Ma il sostegno di migliaia di persone che in tutto il mondo si sono riconosciute sotto la definizione di "Charlie's Army" (l'esercito di Charlie, diventato anche un hashtag per fare rete si Twitter) non sembrano intenzionate a fermarsi qui, tale è l'impatto di una vicenda che come poche altre ha messo in luce la distanza che si sta creando tra medicina e diritto e le istanze più profondamente umane.

È una commovente mobilitazione globale di solidarietà, affetto e preghiera quella che intanto stringe in un abbraccio Charlie e i suoi genitori Chris e Connie, protagonisti loro malgrado di una vicenda umana, clinica e giudiziaria che ha scosso l’Inghilterra e l’opinione pubblica dei Paesi come l’Italia dove è circolata la drammatica vicenda del bimbo davanti alla quale i medici si sono arresi decretando il distacco della macchina che consente al piccolo di respirare vedendo poi confermata questa decisione in tutti i gradi di giudizio a Londra e, martedì, anche a Strasburgo. È stata la scioccante decisione della Corte europea dei diritti dell’uomo (Cedu) di non opporsi alla morte di Charlie procurata con la sospensione della ventilazione assistita a suscitare l’impegno a organizzare iniziative di preghiera. Per raccoglierle e farle conoscere è stato aperto un sito – http://pray4charlie.com – dal quale emerge con immediata evidenza come la quasi totalità delle proposte è scaturita dal cuore dell’Italia.

Una risposta che fa molto riflettere sulla sensibilità del nostro popolo verso la vita nascente e la sua tutela come forma di umanità più fragile e bisognosa di protezione.
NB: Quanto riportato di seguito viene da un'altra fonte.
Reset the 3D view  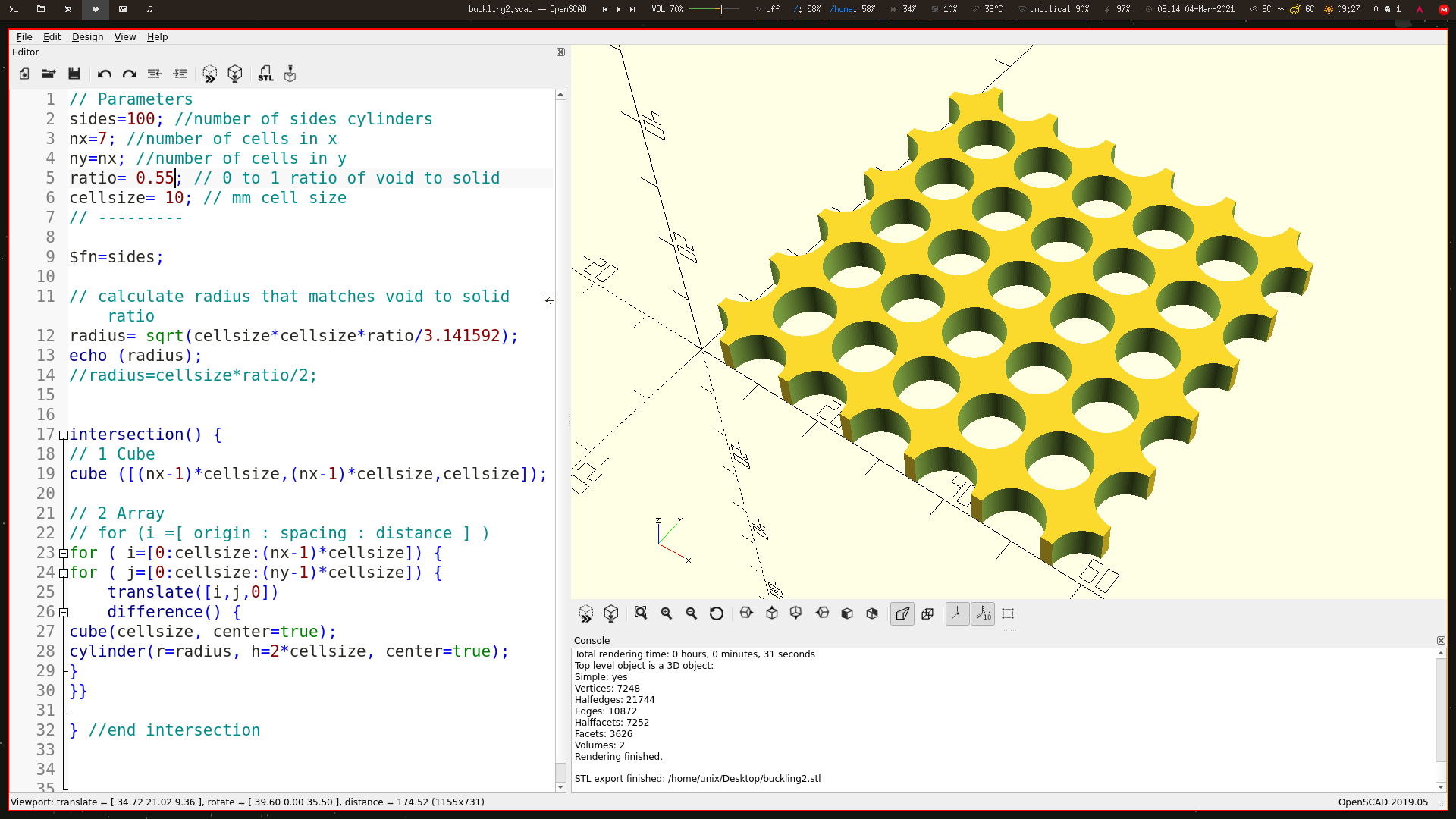pyautogui.click(x=717, y=613)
Tra adorazioni eucaristiche e Rosari, colpisce la presenza di ospedali (è il caso del Policlinico di Modena) accanto a un nugolo di parrocchie e santuari, da Parma a Rimini, da Genova a Trento, a Brescia a La Spezia, da Torino a Savona. Tra le altre iniziative, colpisce la presenza di Lourdes con una Via Crucis e della cattedrale di Tirana, accanto al Seminario di Tournai in Francia.

Un pensiero a Charlie, invitando la platea a un momento di raccoglimento per il piccolo e per la famiglia, anche dal presidente della Cei Gualtiero Bassetti, ospite della Festa di Avvenire a Matera. "Questa straziante vicenda tocca l'anima di ogni persona e non può lasciare nessuno nell'indifferenza. Ogni azione che pone fine a una vita è una falsa concezione della libertà. Ogni vita dall'inizio alla fine va accolta e difesa".
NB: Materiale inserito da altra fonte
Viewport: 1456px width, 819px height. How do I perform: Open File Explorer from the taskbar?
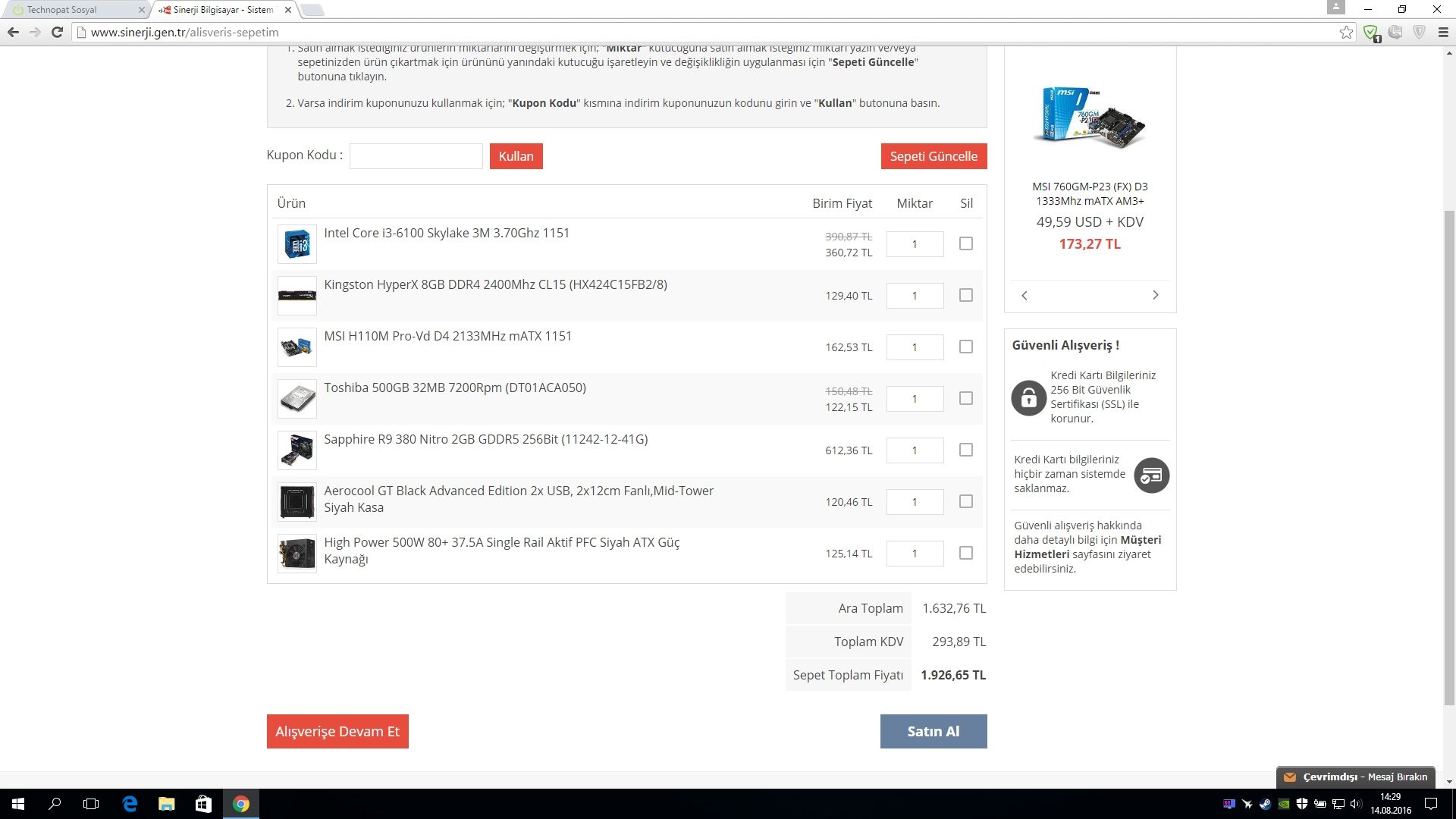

"Siamo vicini a lui, a sua mamma, a suo papà e a tutti quelli che, fino a oggi, lo hanno curato e hanno lottato con lui. Per loro, e per quanti sono chiamati a decidere del loro futuro, innalziamo al Signore della vita una preghiera perché "nulla vada perdutò": così mons. Vincenzo Paglia, presidente della Pontificia accademia per la vita.
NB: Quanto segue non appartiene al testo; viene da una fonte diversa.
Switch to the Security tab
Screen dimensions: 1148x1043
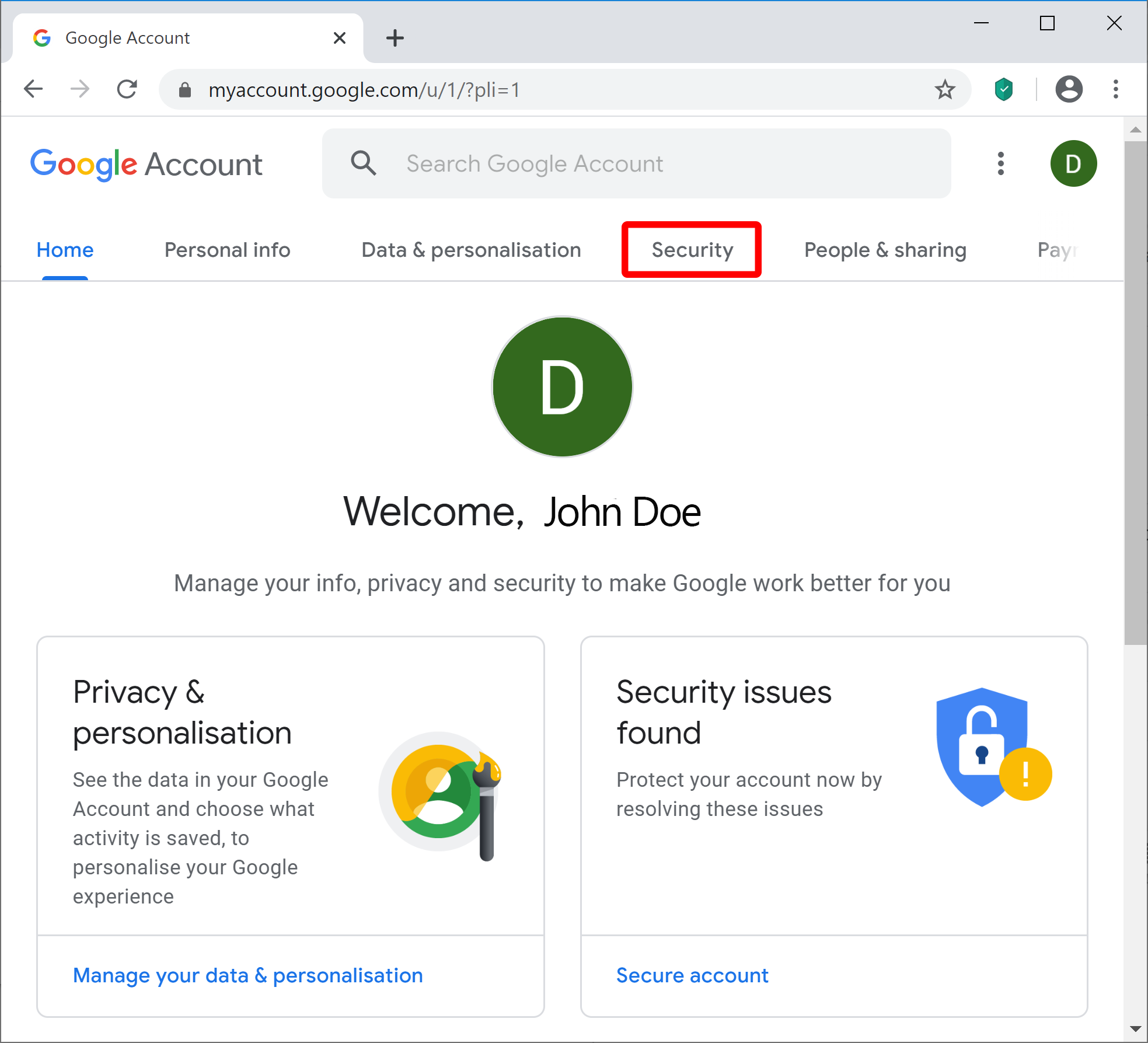(x=692, y=250)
È "disumano arrivare a stabilire chi ha diritto a vivere e chi no". Don Carmine Arice, direttore dell'Ufficio per la pastorale della Salute della Cei, segue con grande preoccupazione la vicenda. E avverte: «Il problema è che il caso rischia di fare scuola, aprendo strade di morte". Il sacerdote sottolinea come con questa vicenda si tocchi con mano "la crisi antropologica denunciata da papa Francesco con la cultura dello scarto. Si fissano parametri su ciò che è vita e dignità e su ciò che non lo è, questa è disumanità. Stiamo andando verso il principio di autodeterminazione dove i diritti individuali ("che talvolta sono solo desideri") devono essere garantiti dallo Stato".